[PROBLÈMES À RÉSOUDRE]
• A. D'après le texte fourni, de combien la productivité horaire de l'économie française a-t-elle reculé entre fin 2019 et fin 2022 ?
• B. Recopiez mot pour mot le passage du texte fourni qui va de « Il y a pourtant » à « moins productif ! ».

Emmanuel Macron dispose au moins d’une raison sérieuse de pavoiser en pleine crise sociale : sur le front de l’emploi, tout va bien. Son prédécesseur avait été empêché de se lancer une seconde fois à la course à l’Elysée en 2017 pour n’avoir pas su « inverser la courbe du chômage ».
Six ans plus tard, l’actuel président de la République peut faire valoir au contraire que, sous son règne, le taux de chômage a fondu comme neige au soleil, pour redescendre aujourd’hui en dessous de la barre des 7 %. Ni la crise sanitaire, ni la guerre en Ukraine et ses terribles conséquences inflationnistes n’auront interrompu cette longue marche vers le plein-emploi qui prend désormais des allures de succès économique avec au compteur seulement 6,5 % de la population active privée d’emploi au sens du Bureau international du travail (B.I.T) en mars 2023.
Il y a pourtant un sérieux revers à cette médaille hexagonale en matière d’emploi. Une face sombre de l’économie française qu’on préfère souvent ignorer, sans doute par crainte de ne savoir y répondre : notre pays est de moins en moins productif !
Dans la période récente, la France a fait beaucoup plus que suivre le ralentissement de la productivité observé dans la zone euro. En trois ans, de fin 2019 à fin 2022, la productivité horaire de l’économie française (c’est-à-dire la richesse produite en une heure de travail) a reculé de -3,6 %. C’est presque autant que la productivité par tête (richesse produite par l’économie française rapportée au nombre de personnes en emploi), en repli pour sa part de -3,4%. Des tendances d’autant plus préoccupantes qu’elles semblent bien pouvoir expliquer partiellement au moins la baisse de notre P.I.B par habitant. Pas seulement à très court terme. Le Conseil d’analyse économique (C.A.E) estime ainsi que la perte de richesse produite par habitant entre 2006 et 2019 (environ 7 points par rapport à notre voisin allemand) proviendrait pour plus de deux tiers (5 points) de notre fléchissement productif national.
Quand la productivité se porte mal, c’est toute l’économie du pays qui patine.
Car son repli détériore notre croissance et affaiblit le revenu des entreprises. Et quand la santé financière de celles-ci devient moins bonne, à partage de la valeur inchangé, c’est aussi la capacité à augmenter les salaires qui s’en ressent. On voit d’ailleurs que ceux-ci peinent toujours à suivre l’augmentation des prix, qui se situe toujours sur un plateau élevé d’environ +6 % sur un an, avec d’importantes pertes de pouvoir d’achat à la clé pour les Français depuis plusieurs mois.

Enregistrements pour repérer les éléments affichés:
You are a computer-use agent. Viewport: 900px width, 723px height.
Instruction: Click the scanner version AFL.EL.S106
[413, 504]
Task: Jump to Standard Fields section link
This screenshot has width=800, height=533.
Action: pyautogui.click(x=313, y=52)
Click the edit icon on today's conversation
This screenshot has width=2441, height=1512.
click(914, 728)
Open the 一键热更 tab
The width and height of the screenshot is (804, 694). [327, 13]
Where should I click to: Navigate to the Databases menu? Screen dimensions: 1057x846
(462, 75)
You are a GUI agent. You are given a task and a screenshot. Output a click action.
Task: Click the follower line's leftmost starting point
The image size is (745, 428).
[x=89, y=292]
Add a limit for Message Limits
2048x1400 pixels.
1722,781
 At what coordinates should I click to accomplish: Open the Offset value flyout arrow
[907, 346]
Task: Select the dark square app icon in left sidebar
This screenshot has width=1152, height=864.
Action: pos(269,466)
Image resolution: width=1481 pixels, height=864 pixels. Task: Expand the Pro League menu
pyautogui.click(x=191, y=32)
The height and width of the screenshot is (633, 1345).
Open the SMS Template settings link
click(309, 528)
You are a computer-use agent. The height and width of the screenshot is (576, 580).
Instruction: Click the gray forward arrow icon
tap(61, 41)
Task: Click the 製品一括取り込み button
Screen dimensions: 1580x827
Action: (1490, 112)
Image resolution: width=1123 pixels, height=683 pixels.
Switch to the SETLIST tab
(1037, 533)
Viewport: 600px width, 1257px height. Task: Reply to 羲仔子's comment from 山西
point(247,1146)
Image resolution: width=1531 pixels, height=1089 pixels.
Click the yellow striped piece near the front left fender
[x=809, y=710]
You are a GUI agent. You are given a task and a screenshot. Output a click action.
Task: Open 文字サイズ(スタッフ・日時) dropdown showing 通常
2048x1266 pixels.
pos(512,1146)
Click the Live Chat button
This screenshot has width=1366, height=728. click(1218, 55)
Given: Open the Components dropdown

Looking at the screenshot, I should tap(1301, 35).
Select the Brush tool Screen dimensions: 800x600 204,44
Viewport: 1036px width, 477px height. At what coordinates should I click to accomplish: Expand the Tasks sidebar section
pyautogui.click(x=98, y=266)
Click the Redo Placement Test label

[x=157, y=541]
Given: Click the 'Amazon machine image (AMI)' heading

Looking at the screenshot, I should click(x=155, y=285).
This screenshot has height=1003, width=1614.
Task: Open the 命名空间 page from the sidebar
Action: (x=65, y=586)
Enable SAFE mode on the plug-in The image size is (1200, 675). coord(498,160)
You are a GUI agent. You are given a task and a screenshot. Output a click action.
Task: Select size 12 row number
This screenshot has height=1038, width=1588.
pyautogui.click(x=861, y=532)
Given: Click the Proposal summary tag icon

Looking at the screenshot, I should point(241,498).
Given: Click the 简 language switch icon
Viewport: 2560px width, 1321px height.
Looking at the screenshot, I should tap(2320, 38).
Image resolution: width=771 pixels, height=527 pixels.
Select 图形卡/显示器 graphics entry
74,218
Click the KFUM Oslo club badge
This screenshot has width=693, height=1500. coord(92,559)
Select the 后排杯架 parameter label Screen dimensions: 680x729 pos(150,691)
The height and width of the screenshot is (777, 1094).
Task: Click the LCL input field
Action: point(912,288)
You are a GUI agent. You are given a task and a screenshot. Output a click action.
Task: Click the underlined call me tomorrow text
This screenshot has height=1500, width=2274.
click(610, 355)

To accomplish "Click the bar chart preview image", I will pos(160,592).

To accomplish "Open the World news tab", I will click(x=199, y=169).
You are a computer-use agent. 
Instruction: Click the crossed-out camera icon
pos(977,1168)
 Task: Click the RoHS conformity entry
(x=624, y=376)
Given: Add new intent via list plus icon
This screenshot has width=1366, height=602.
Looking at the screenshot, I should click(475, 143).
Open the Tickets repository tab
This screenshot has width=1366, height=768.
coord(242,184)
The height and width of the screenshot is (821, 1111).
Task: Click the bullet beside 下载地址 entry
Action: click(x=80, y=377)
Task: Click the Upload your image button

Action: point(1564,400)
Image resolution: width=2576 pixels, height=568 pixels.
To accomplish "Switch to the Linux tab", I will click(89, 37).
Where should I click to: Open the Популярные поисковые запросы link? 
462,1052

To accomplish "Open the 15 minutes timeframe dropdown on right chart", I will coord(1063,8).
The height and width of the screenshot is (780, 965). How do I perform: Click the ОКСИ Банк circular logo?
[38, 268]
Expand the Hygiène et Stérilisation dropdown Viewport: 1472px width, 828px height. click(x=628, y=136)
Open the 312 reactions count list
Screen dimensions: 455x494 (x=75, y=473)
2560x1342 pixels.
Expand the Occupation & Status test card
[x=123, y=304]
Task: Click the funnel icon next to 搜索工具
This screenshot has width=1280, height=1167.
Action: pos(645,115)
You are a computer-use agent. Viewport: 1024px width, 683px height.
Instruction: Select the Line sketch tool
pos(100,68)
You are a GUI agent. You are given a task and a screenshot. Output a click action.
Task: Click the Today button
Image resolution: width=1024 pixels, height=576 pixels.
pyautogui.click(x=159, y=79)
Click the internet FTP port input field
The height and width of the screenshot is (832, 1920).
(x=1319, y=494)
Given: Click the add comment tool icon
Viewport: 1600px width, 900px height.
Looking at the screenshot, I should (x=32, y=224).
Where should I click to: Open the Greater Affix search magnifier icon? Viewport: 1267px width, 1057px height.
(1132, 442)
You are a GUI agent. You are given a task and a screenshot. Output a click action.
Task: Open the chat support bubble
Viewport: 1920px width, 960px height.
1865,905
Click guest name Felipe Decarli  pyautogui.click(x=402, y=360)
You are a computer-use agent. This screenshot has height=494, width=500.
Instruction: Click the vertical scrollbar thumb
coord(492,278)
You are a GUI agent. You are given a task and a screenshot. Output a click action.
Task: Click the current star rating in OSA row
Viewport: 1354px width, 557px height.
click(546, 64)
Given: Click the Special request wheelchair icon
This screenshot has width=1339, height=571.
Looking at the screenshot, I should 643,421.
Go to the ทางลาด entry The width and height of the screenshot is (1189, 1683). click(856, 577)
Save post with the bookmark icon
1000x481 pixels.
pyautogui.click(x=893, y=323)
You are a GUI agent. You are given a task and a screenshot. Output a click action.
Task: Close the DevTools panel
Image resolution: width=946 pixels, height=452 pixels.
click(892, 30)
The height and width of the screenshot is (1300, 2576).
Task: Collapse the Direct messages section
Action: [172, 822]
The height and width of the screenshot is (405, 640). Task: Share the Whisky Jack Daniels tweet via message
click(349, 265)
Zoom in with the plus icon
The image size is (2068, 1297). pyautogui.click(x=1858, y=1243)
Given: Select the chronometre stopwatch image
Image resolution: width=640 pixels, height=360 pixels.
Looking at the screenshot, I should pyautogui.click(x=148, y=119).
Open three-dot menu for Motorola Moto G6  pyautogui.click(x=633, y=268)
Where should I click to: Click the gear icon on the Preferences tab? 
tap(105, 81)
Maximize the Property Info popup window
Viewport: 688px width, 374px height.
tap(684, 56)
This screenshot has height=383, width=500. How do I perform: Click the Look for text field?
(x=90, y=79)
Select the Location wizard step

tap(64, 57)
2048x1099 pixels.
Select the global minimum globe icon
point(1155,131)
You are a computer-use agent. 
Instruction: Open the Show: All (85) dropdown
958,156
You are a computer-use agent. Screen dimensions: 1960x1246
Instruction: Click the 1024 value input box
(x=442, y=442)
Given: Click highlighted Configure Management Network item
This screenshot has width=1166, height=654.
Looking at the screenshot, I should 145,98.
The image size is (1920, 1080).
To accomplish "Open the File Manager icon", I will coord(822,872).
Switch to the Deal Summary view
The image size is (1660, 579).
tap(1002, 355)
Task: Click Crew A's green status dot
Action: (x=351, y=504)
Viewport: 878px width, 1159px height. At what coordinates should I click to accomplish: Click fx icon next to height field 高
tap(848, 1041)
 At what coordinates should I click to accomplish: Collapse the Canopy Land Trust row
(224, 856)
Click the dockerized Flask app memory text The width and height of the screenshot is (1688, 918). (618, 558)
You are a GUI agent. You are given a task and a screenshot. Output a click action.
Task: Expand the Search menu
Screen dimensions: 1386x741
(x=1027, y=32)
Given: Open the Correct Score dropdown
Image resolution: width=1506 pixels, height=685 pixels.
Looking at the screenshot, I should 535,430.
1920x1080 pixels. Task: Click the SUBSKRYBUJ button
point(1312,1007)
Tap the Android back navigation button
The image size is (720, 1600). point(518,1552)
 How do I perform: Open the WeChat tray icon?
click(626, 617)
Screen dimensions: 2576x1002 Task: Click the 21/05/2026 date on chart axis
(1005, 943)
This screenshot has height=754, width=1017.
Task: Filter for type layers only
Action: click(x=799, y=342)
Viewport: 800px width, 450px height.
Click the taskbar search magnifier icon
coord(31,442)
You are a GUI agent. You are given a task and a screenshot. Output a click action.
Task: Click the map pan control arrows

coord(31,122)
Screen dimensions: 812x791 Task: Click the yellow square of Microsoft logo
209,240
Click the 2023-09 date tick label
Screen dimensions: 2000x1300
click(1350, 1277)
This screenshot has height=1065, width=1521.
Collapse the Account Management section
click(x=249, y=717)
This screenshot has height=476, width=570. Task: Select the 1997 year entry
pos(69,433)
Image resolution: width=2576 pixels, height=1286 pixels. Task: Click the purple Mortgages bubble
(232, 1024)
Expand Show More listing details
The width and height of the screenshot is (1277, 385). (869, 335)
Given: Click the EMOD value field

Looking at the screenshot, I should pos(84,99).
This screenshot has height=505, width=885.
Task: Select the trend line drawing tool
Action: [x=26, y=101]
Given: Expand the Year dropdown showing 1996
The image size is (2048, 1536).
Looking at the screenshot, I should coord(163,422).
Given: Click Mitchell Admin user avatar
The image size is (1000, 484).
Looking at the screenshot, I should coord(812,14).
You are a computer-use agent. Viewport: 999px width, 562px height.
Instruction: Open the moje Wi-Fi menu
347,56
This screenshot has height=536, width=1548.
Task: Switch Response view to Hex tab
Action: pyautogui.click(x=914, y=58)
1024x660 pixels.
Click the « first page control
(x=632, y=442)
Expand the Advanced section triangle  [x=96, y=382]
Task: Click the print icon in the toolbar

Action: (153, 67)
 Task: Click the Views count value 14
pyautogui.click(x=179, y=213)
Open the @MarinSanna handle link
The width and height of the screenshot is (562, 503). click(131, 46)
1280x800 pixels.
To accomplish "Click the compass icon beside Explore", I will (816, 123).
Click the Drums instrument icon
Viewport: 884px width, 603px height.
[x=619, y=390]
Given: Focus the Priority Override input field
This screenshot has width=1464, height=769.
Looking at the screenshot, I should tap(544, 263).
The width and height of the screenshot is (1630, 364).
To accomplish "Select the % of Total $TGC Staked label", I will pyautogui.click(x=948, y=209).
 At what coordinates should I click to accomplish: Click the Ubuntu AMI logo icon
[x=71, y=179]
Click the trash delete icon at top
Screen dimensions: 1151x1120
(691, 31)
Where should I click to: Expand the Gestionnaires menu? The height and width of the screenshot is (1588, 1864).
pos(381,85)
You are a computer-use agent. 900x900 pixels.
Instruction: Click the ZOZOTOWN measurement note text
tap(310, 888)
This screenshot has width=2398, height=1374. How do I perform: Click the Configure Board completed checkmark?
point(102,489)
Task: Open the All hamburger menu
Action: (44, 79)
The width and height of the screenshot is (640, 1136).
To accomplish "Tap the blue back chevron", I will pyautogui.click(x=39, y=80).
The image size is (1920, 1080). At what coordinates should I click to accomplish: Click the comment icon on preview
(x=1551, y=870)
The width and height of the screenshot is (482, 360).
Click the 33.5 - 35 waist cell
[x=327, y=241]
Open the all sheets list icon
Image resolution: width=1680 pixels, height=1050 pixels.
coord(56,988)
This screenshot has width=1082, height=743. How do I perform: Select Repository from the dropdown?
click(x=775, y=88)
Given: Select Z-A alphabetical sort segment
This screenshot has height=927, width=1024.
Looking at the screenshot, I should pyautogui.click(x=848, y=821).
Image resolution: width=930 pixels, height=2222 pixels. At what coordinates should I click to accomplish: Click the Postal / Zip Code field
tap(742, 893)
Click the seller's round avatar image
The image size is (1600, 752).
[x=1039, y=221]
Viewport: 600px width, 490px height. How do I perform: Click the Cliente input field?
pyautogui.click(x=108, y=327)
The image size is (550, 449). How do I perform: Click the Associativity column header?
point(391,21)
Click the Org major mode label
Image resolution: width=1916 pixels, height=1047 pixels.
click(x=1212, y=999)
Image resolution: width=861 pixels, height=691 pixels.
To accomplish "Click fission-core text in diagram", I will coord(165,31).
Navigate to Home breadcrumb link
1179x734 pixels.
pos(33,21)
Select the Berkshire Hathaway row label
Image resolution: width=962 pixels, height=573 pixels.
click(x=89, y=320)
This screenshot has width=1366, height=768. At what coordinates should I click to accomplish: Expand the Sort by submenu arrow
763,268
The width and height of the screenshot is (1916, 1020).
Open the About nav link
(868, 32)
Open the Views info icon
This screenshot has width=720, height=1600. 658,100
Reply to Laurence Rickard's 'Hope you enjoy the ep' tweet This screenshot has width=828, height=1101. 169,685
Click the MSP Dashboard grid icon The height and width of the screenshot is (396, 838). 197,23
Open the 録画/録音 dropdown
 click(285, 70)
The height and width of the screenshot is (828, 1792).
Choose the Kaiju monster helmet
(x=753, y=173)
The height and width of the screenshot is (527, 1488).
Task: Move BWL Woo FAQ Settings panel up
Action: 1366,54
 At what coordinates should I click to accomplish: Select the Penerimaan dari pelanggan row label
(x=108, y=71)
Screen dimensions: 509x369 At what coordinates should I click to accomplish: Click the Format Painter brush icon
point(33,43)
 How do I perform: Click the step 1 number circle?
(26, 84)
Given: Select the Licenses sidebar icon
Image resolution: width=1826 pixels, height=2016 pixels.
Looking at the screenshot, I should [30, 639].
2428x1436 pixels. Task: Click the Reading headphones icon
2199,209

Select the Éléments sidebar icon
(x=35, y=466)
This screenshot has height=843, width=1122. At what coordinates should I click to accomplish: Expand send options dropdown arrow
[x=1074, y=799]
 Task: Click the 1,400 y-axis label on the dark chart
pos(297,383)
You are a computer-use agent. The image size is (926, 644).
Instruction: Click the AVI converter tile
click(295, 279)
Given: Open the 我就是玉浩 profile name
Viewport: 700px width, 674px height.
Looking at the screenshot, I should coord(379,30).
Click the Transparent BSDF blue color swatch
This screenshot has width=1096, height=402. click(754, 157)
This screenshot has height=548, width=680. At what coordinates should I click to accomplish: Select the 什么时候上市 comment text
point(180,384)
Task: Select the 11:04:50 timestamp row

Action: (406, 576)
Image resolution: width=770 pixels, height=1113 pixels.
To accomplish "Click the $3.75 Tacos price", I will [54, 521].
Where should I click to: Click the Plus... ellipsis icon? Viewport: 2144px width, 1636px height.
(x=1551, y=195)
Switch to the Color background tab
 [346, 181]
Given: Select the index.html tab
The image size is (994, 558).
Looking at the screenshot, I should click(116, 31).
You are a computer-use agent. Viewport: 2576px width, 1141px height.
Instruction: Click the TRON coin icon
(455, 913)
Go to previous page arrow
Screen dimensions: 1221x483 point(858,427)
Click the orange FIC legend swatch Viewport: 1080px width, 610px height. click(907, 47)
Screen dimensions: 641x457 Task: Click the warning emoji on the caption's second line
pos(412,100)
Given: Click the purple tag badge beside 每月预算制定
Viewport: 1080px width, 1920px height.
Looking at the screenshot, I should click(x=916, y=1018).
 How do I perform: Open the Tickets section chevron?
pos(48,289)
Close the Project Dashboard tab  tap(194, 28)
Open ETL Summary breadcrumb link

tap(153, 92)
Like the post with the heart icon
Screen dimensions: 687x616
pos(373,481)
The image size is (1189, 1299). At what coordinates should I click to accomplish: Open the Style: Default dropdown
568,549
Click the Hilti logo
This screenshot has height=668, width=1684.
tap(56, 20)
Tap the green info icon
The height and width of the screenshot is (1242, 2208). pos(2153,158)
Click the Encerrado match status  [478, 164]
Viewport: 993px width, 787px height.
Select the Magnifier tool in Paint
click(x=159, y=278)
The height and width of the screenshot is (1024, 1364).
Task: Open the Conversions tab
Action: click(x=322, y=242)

[SOLUTIONS]
• A. Elle a reculé de 3,6 %.

• B.
Il y a pourtant un sérieux revers à cette médaille hexagonale en matière d’emploi. Une face sombre de l’économie française qu’on préfère souvent ignorer, sans doute par crainte de ne savoir y répondre : notre pays est de moins en moins productif !